Word and item position data:
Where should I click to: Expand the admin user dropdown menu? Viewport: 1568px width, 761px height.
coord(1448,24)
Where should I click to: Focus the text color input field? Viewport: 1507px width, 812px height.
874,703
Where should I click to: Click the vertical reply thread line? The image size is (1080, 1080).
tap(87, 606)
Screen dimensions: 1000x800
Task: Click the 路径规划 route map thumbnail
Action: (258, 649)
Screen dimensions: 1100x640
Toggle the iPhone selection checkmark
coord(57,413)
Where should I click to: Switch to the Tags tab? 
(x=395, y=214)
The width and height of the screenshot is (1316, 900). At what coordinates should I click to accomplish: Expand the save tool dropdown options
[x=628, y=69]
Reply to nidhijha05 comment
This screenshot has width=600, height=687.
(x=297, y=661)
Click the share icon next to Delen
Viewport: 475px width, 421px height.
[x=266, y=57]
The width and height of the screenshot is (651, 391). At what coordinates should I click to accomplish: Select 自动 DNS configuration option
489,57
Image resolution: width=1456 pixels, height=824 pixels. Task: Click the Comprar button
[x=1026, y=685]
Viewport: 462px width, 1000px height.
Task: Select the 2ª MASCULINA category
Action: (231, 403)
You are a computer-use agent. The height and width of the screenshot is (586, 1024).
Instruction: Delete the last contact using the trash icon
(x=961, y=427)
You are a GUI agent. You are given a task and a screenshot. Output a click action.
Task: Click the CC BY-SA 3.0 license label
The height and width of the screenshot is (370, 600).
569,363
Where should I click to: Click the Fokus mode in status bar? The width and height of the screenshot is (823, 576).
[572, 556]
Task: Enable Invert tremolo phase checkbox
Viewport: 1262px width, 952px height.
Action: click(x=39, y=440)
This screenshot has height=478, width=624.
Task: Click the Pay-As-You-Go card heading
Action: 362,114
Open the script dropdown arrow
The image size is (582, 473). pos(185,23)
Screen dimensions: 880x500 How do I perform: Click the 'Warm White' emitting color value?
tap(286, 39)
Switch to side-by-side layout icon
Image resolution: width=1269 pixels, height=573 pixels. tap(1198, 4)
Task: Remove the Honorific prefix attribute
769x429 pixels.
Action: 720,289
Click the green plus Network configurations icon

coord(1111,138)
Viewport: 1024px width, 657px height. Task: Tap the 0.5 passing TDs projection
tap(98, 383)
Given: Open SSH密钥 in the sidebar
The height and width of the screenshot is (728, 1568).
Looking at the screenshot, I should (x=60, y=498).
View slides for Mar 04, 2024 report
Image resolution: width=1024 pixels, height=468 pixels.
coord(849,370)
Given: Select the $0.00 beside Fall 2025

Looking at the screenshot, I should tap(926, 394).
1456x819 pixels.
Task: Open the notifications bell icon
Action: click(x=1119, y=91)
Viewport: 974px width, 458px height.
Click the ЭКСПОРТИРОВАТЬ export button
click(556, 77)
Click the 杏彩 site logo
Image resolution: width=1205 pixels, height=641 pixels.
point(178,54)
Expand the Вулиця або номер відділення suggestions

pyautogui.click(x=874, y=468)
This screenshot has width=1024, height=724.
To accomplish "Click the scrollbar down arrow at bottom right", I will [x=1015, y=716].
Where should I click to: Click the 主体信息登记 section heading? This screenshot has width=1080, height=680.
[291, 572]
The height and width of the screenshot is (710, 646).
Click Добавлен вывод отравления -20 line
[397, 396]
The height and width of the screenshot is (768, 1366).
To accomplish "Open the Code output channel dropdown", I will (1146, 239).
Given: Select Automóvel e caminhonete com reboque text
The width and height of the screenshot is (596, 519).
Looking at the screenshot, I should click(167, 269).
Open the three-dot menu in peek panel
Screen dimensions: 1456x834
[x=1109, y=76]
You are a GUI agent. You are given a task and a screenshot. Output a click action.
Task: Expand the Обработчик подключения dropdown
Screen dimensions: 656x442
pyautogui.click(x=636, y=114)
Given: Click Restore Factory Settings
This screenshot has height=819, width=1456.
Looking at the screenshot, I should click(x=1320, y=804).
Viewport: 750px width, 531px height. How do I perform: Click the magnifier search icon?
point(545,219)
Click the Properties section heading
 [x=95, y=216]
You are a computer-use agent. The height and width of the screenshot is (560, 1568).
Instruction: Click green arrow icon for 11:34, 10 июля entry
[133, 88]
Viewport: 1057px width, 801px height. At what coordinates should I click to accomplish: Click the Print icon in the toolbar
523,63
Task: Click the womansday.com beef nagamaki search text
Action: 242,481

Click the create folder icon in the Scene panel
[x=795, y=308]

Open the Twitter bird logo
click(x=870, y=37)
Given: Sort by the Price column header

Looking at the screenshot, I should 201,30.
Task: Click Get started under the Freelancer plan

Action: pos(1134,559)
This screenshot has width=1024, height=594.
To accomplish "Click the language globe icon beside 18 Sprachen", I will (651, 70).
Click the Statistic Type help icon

GOAL
Rewrite all the lines above, substituting "What spot should I click to" for "Where should I click to" each time it appears and changing nothing else.

TASK ANSWER
What spot should I click to: Expand the admin user dropdown menu? Viewport: 1568px width, 761px height.
coord(1448,24)
What spot should I click to: Focus the text color input field? Viewport: 1507px width, 812px height.
874,703
What spot should I click to: Click the vertical reply thread line? The image size is (1080, 1080).
tap(87, 606)
Screen dimensions: 1000x800
Task: Click the 路径规划 route map thumbnail
Action: (258, 649)
Screen dimensions: 1100x640
Toggle the iPhone selection checkmark
coord(57,413)
What spot should I click to: Switch to the Tags tab? 
(x=395, y=214)
The width and height of the screenshot is (1316, 900). At what coordinates should I click to accomplish: Expand the save tool dropdown options
[x=628, y=69]
Reply to nidhijha05 comment
This screenshot has width=600, height=687.
(x=297, y=661)
Click the share icon next to Delen
Viewport: 475px width, 421px height.
[x=266, y=57]
The width and height of the screenshot is (651, 391). At what coordinates should I click to accomplish: Select 自动 DNS configuration option
489,57
Image resolution: width=1456 pixels, height=824 pixels. Task: Click the Comprar button
[x=1026, y=685]
Viewport: 462px width, 1000px height.
Task: Select the 2ª MASCULINA category
Action: (231, 403)
You are a computer-use agent. The height and width of the screenshot is (586, 1024).
Instruction: Delete the last contact using the trash icon
(x=961, y=427)
You are a GUI agent. You are given a task and a screenshot. Output a click action.
Task: Click the CC BY-SA 3.0 license label
The height and width of the screenshot is (370, 600).
569,363
What spot should I click to: Click the Fokus mode in status bar? The width and height of the screenshot is (823, 576).
[572, 556]
Task: Enable Invert tremolo phase checkbox
Viewport: 1262px width, 952px height.
Action: click(x=39, y=440)
This screenshot has height=478, width=624.
Task: Click the Pay-As-You-Go card heading
Action: 362,114
Open the script dropdown arrow
The image size is (582, 473). pos(185,23)
Screen dimensions: 880x500 How do I perform: Click the 'Warm White' emitting color value?
tap(286, 39)
Switch to side-by-side layout icon
Image resolution: width=1269 pixels, height=573 pixels. tap(1198, 4)
Task: Remove the Honorific prefix attribute
769x429 pixels.
Action: 720,289
Click the green plus Network configurations icon

coord(1111,138)
Viewport: 1024px width, 657px height. Task: Tap the 0.5 passing TDs projection
tap(98, 383)
Given: Open SSH密钥 in the sidebar
The height and width of the screenshot is (728, 1568).
Looking at the screenshot, I should (x=60, y=498).
View slides for Mar 04, 2024 report
Image resolution: width=1024 pixels, height=468 pixels.
coord(849,370)
Given: Select the $0.00 beside Fall 2025

Looking at the screenshot, I should tap(926, 394).
1456x819 pixels.
Task: Open the notifications bell icon
Action: click(x=1119, y=91)
Viewport: 974px width, 458px height.
Click the ЭКСПОРТИРОВАТЬ export button
click(556, 77)
Click the 杏彩 site logo
Image resolution: width=1205 pixels, height=641 pixels.
point(178,54)
Expand the Вулиця або номер відділення suggestions

pyautogui.click(x=874, y=468)
This screenshot has width=1024, height=724.
To accomplish "Click the scrollbar down arrow at bottom right", I will [x=1015, y=716].
What spot should I click to: Click the 主体信息登记 section heading? This screenshot has width=1080, height=680.
[291, 572]
The height and width of the screenshot is (710, 646).
Click Добавлен вывод отравления -20 line
[397, 396]
The height and width of the screenshot is (768, 1366).
To accomplish "Open the Code output channel dropdown", I will (1146, 239).
Given: Select Automóvel e caminhonete com reboque text
The width and height of the screenshot is (596, 519).
Looking at the screenshot, I should click(167, 269).
Open the three-dot menu in peek panel
Screen dimensions: 1456x834
[x=1109, y=76]
You are a GUI agent. You are given a task and a screenshot. Output a click action.
Task: Expand the Обработчик подключения dropdown
Screen dimensions: 656x442
pyautogui.click(x=636, y=114)
Given: Click Restore Factory Settings
This screenshot has height=819, width=1456.
Looking at the screenshot, I should click(x=1320, y=804).
Viewport: 750px width, 531px height. How do I perform: Click the magnifier search icon?
point(545,219)
Click the Properties section heading
 [x=95, y=216]
You are a computer-use agent. The height and width of the screenshot is (560, 1568).
Instruction: Click green arrow icon for 11:34, 10 июля entry
[133, 88]
Viewport: 1057px width, 801px height. At what coordinates should I click to accomplish: Click the Print icon in the toolbar
523,63
Task: Click the womansday.com beef nagamaki search text
Action: 242,481

Click the create folder icon in the Scene panel
[x=795, y=308]

Open the Twitter bird logo
click(x=870, y=37)
Given: Sort by the Price column header

Looking at the screenshot, I should 201,30.
Task: Click Get started under the Freelancer plan

Action: pos(1134,559)
This screenshot has width=1024, height=594.
To accomplish "Click the language globe icon beside 18 Sprachen", I will (651, 70).
Click the Statistic Type help icon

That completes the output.